Discussion in 'Sports and News' started by Dick Whitman, Dec 24, 2012.

  1. Dick Whitman

    Dick Whitman Well-Known Member

    I'm finding the nearest Grotto the night before that game.
     
  2. printit

    printit Member

    Rex Ryan is an above average coach. No one was winning with this years Jets team, especially after Revis got hurt. If the Jets fire him they are making a mistake.

    I could go either way on the Tebow thing, although it seems a tad hypocritical that he was mad about being bypassed on the depth chart when Denver bypassed Brady Quinn on the depth chart to give Tebow the QB job last year. But I understand the frustration on his part, so I dunno.....
     
  3. heyabbott

    heyabbott Well-Known Member

    if you do that you also have to ask what a colossal racial shit storm would have occurred had a young clean cut black QB led a team to the playoffs and a heroic OT win , only to be discarded for an aging injured white star. And then take a bench seat behind Mark Sanchez, a Tony Romo wannabe
     
  4. Riptide

    Riptide Well-Known Member

    Tebow's had four or five years now to lose that big windup and get ready for the pros. Bryce Brown is getting the same kind of lesson, but his challenge is to quit waving the ball around with one hand while taking on tacklers. Brown has better upside than Tebow, but they're both idiots if they can't help their own causes by working hard to fix their flaws.

    Can they not see that? Is it that hard? They can't get that NFL money somewhere else.
     
  5. HejiraHenry

    HejiraHenry Well-Known Member

    Well, Jesus, they went and got Peyton Manning. That's an extreme outlier in any sort of replacement scenario.
     
  6. RickStain

    RickStain Well-Known Member

    "led"
     
  7. Starman

    Starman Well-Known Member

    Starting at QB for your 2014 Hamilton Tiger-Cats, No. 15....
     
  8. Stoney

    Stoney Well-Known Member

    Impossible. Never in a million years. Just ask JR.
     
  9. hondo

    hondo Well-Known Member

    I've changed my attitude on this, mainly because Tebow has had his chances and hasn't delivered. And I know one of the Jets beat hacks and he still hasn't improved his fundamentals a bit in training camp and practice.

    Two other things: 1. Elway couldn't wait to drop him when the chance to get Manning came along and 2. Ryan may not be a lot of things as a coach, but as prone to unusual and even rash decisions, I would have thought he'd have started Tebow at least a couple of times by now if he had a shred of confidence over what he's seen in practice.

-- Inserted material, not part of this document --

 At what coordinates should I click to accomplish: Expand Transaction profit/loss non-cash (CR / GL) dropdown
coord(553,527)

    Also, please stop with this "Tebow's a winner" horseshit. He's 1-4 in his last five starts. Denver had an 8-5 record (thanks to the defense and Matt Prater, and Tebow lost three in a row and couldn't put more than 7 points on the board against the crappy Chiefs. They backed into the playoffs, then beat the Steelers on a winning TD pass that was 10 percent Tebow and 90 percent Demarius Thomas. Next week, Brady took him to the woodshed.

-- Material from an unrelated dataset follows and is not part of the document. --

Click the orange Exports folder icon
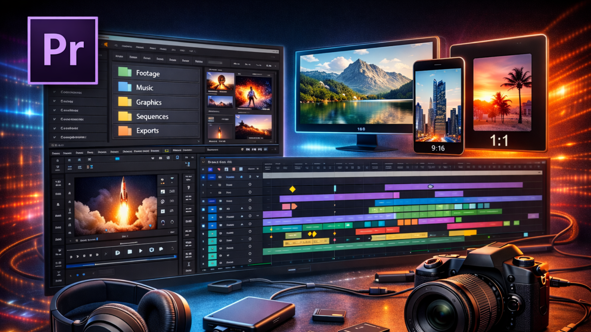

    Tebow was a winner in high school in college. He is not a winner in the NFL. At best, he's a halfway decent game manager.
     
  10. hondo

    hondo Well-Known Member

    Isn't it possible that they told him he was going to be used, then stunk it up so bad in training camp and practices that they didn't dare play him?
    Promises of playing time depend on performance. Coaches play they guys they have confidence in. That comes with what they see in practice.
     
  11. hondo

    hondo Well-Known Member

    1-4 in his last five starts and 8-5 in games he's started do not make him a "flat-out winner," unless your standards of a winner are 8-8 and 9-7 records.
     
  12. Stoney

    Stoney Well-Known Member

    I'm sorry, how does 8-5 = 8-8? I missed that fuzzy math class.

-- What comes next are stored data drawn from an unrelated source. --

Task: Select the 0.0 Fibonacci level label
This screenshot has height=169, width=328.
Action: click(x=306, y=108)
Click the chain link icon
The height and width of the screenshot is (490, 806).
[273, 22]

    And, as long as Tebow continues to have a winning record as a starter, and as long as his teams continue to perform better in the games when he starts than the games when he doesn't, I'm gonna continue to call him a winner. One of the winningest players in college football history, two college national championship rings, plus a Florida HS state championship ring, plus a winning record as an NFL starter=flat out winner in my book.

    Now when his NFL starting record drops below .500, I'll be willing to re-visit that position. But that ain't happened yet.